The AMA’s expert staff has developed a detailed summary of proposed 2026 Medicare Physician Fee Schedule (PDF) and is highlighting the problematic efficiency-adjustment and practice-expense payment proposals (PDF) in the CMS rule.
Here is what doctors need to know about these Medicare payment proposals and how they could affect physician practices and patient care unless they are modified substantially in the final regulation.
Efficiency adjustment
In this area, CMS is proposing a 2.5% cut in work relative-value units (RVUs, which measure a physician’s time, technical skill, mental effort, decision-making and stress) and physician intraservice time for most services.
This arbitrary reduction would affect more than 7,000 physician services—that is, 95% of the services that doctors provide. As the AMA’s analysis notes, the cut is based on an assumption of greater efficiency and less time involved in each service—an assumption that is not grounded in new data or physician input. Even brand-new services are included in this cut, and CMS proposes to continue imposing additional cuts every three years.
This proposal is not supported by empirical surgical time data.
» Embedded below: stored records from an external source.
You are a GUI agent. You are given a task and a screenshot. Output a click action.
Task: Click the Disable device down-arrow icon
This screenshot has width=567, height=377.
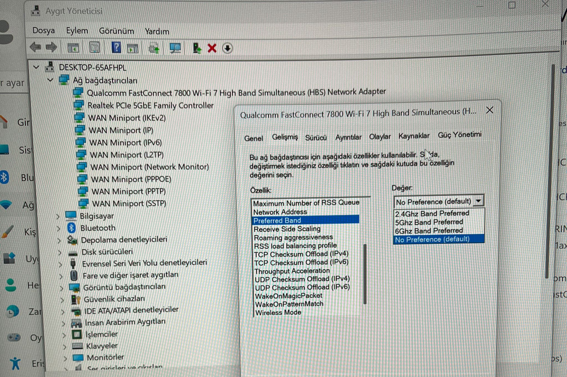(x=227, y=48)
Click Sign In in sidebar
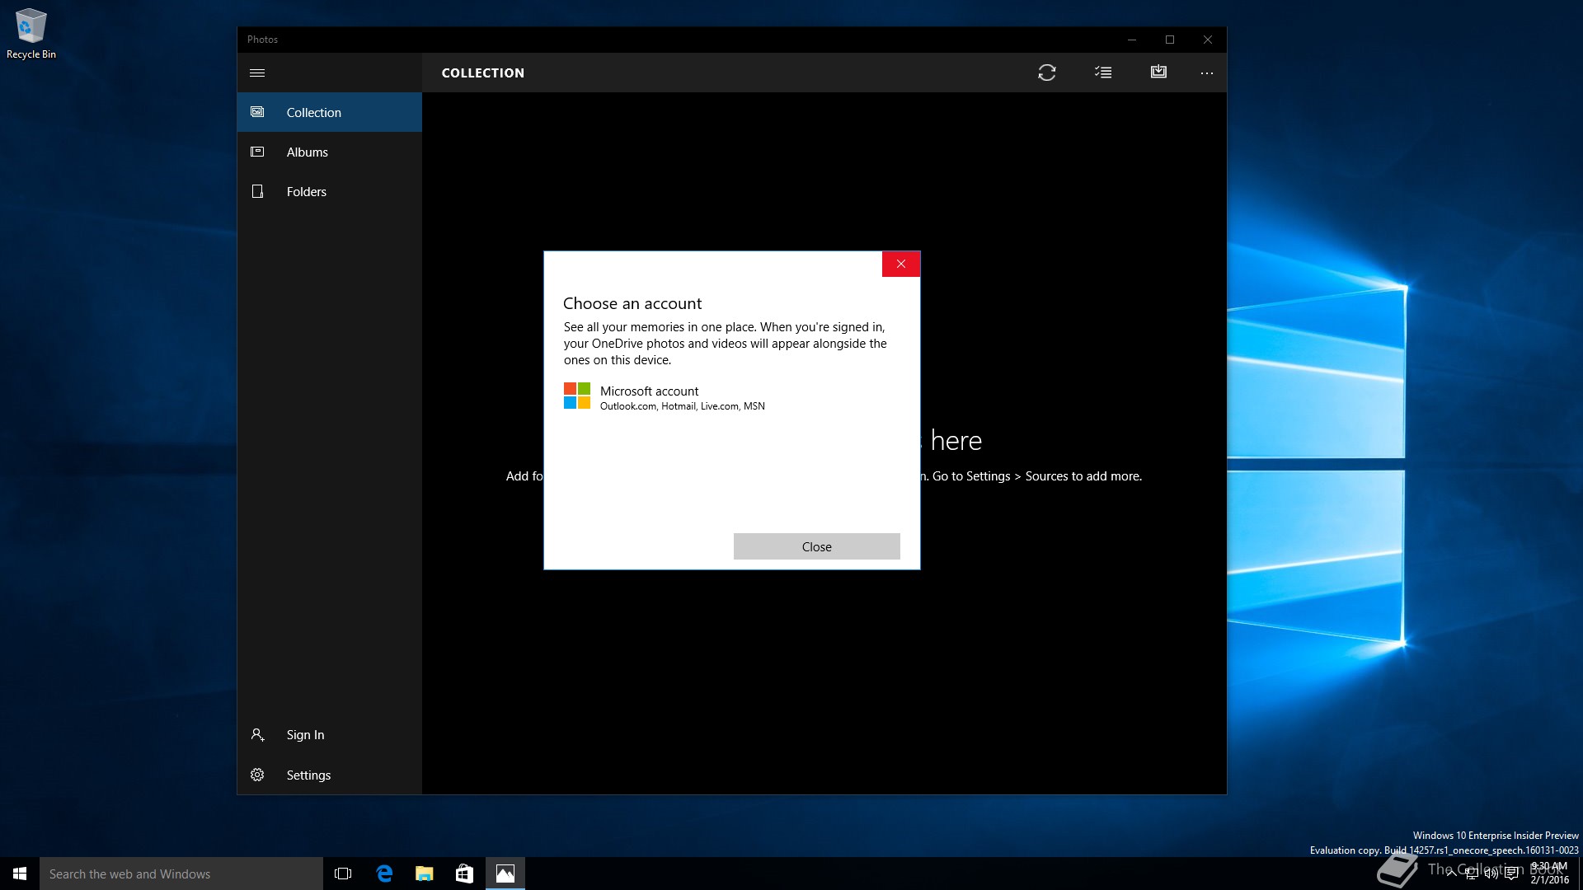This screenshot has width=1583, height=890. click(305, 735)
For a study published in the Journal of American College of Surgeons, researchers analyzed intraservice times from 1.7 million surgeries across 249 CPT codes and 11 physician specialties. They found that overall operative times actually rose by 3.1% from 2019 to 2023, with 90% of CPT codes having longer or similar operative times in 2023 compared with 2019.
This proposed CMS efficiency adjustment could intensify barriers to care, meaning longer wait times and challenges in patient access to care.
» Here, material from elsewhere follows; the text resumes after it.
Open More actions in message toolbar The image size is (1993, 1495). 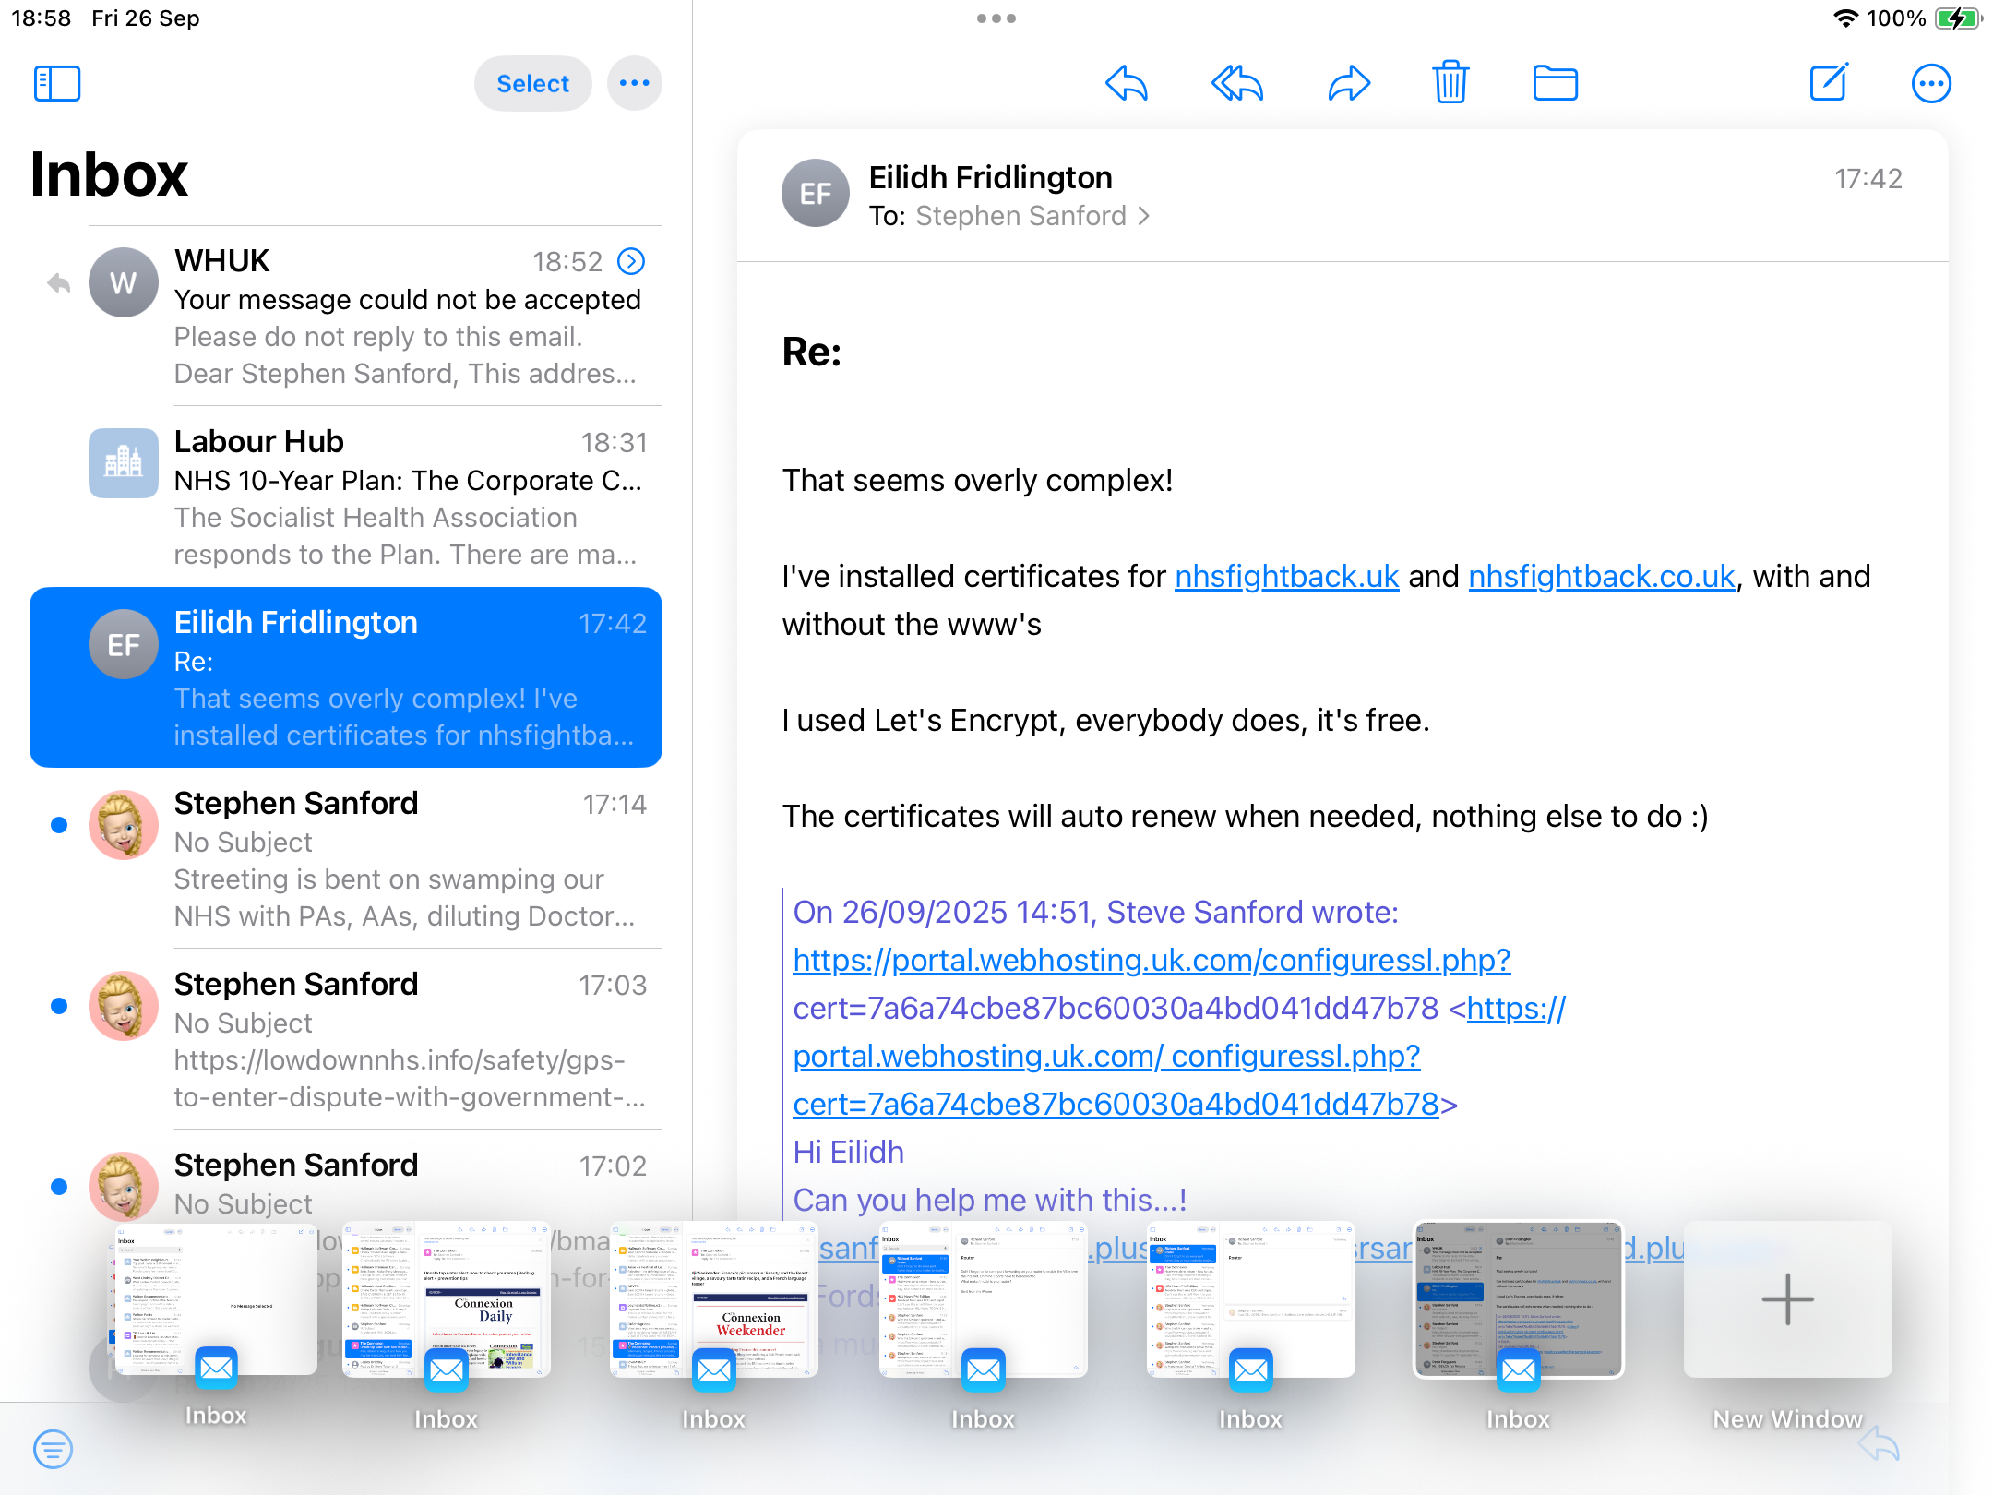tap(1930, 84)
Indirect practice-expense adjustment
CMS also proposes a reduction in practice-expense RVUs (which are the costs of running a practice, such as staff, equipment, supplies, utilities and overhead) used in physician payment for services performed in facilities such as hospitals or ambulatory surgical centers.
The problem is that the CMS proposal does not accurately reflect physician-resource costs incurred by practices in the facility setting, and it creates dramatic, unsustainable impacts to many individual physicians and other health professionals.
This adjustment could threaten physician private practices, reduce competition by encouraging further health care consolidation, and it overlooks administrative costs incurred by physicians when they provide services in facility settings. The bottom line is that physician payment for services performed in a facility will drop overall by 7%.
Many specialties affected
In its analysis, the AMA has estimated that a range of physician specialties and the patients they care for will be affected by these CMS proposals.
The specialties facing notable cuts include:
- 80% of infectious-disease physicians, who face cuts of 5% or more.
- Over 56% of internists also face cuts of 5% or more.
- 49% of ophthalmologists.
- 37% of oncologists, with cuts of 10–20%.
- 37% of ob-gyns.
There are other paths to pursue. Instead of applying these extremely disruptive, across-the-board policies, CMS should work with physicians and other health professionals to address shared policy objectives by reviewing efficiency gains or practice-expense adjustments for individual services.
“The established payment policies and processes are grounded in real-world clinical experience,” says the AMA explainer. “It is imperative that practicing physicians and other health care professionals, those who provide services to Medicare patients, continue to advise Medicare payment policy based on their experience. Their valuable expertise makes them an indispensable source of survey information that ensures fair, accurate and consistent payment and supports innovation and high-quality care.”
CMS is accepting comments on its proposed rule until Sept. 12.